## Brief
Leaving out the pictures, return word for word the stretch of entries below from the line holding "Click the Plus Addressing help icon" through the line holding "Task: Expand the date picker in GmapRoute".

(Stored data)
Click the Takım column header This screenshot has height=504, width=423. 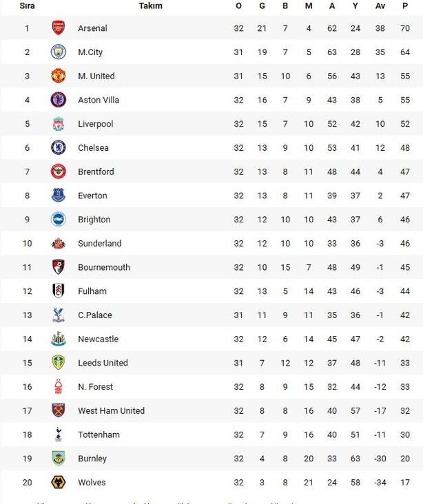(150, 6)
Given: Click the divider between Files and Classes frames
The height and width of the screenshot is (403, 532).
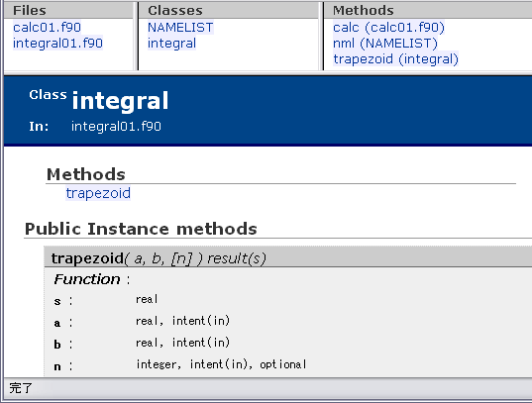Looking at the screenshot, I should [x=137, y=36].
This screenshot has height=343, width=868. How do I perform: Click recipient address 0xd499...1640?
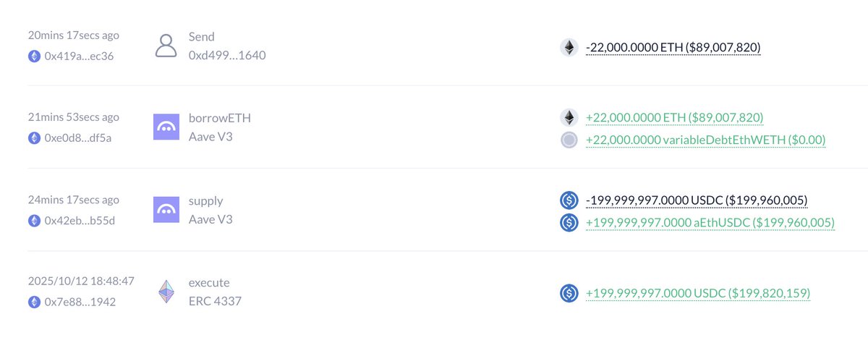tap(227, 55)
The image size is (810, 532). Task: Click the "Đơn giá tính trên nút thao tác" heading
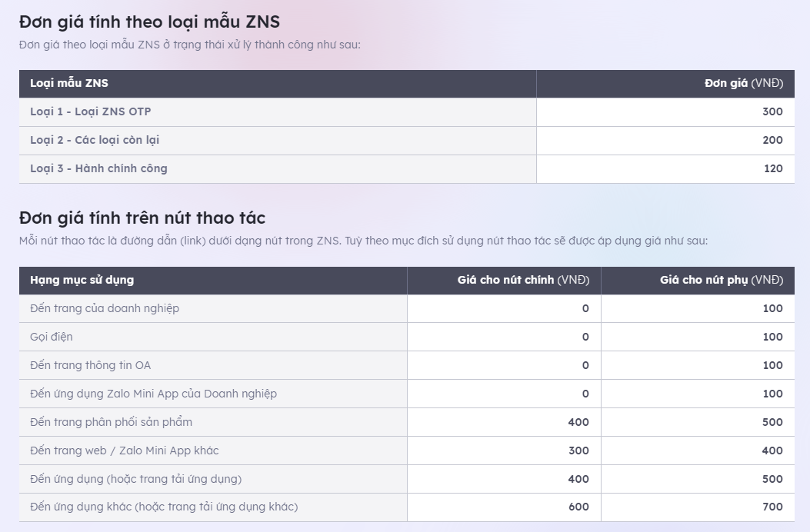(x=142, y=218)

...

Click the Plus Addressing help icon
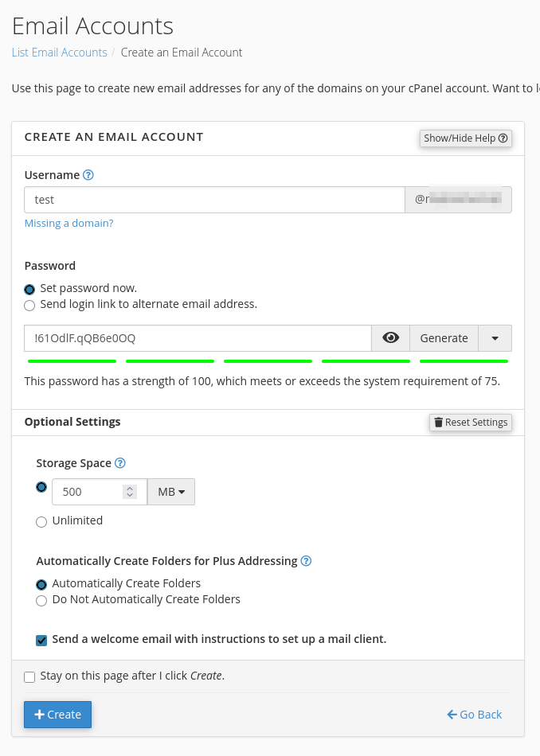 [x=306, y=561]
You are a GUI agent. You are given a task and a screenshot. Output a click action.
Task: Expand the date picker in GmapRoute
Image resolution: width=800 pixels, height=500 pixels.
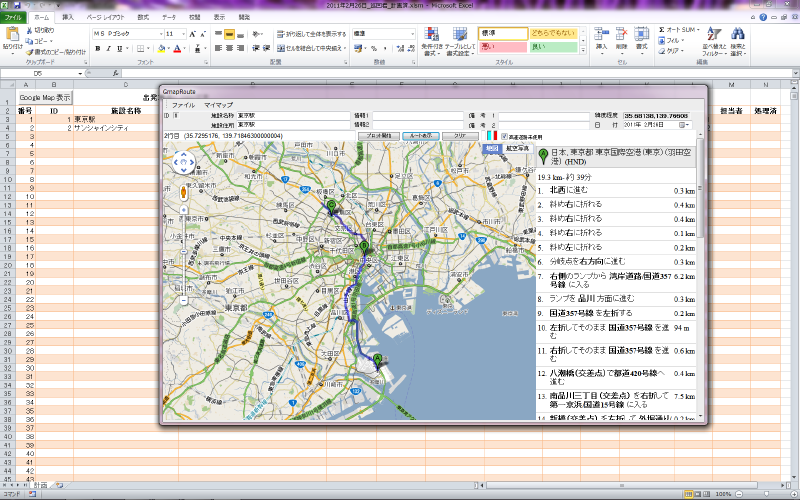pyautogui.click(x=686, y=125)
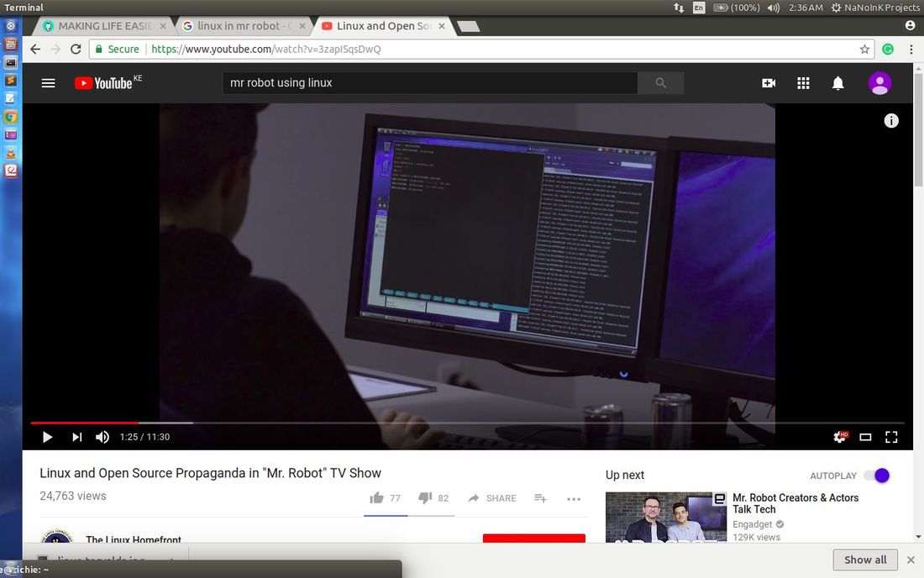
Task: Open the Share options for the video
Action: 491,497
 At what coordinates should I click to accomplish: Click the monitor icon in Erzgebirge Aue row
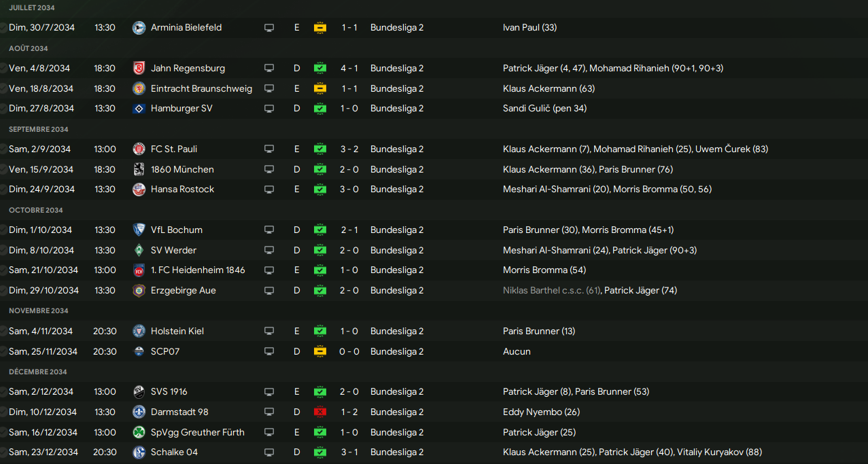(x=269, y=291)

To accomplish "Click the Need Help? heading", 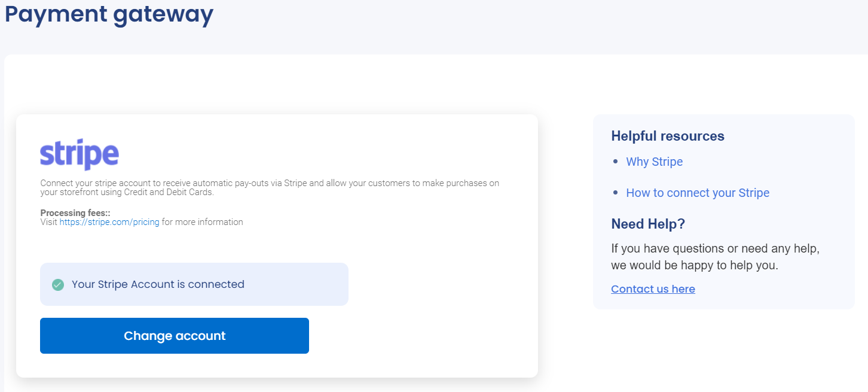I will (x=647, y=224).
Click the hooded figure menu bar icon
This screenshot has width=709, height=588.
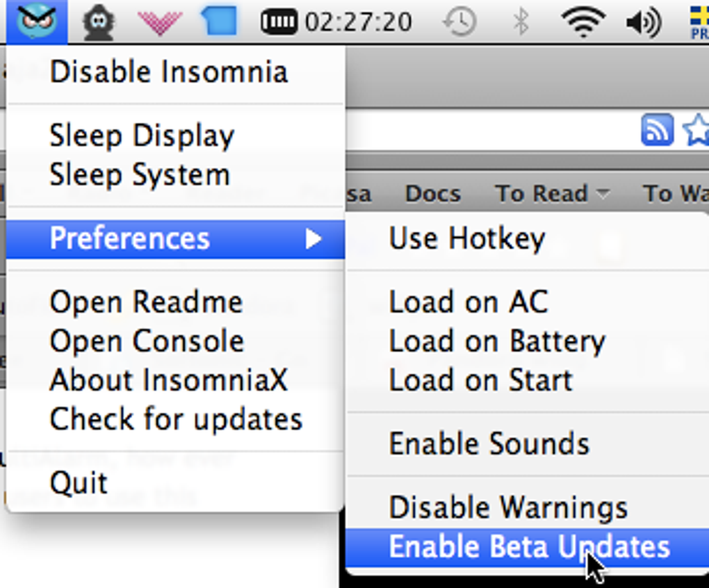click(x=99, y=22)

## Answer box
Click the Plus Addressing help icon
 [x=306, y=561]
You are a GUI agent. You are given a task and a screenshot. Output a click action.
Task: Expand the date picker in GmapRoute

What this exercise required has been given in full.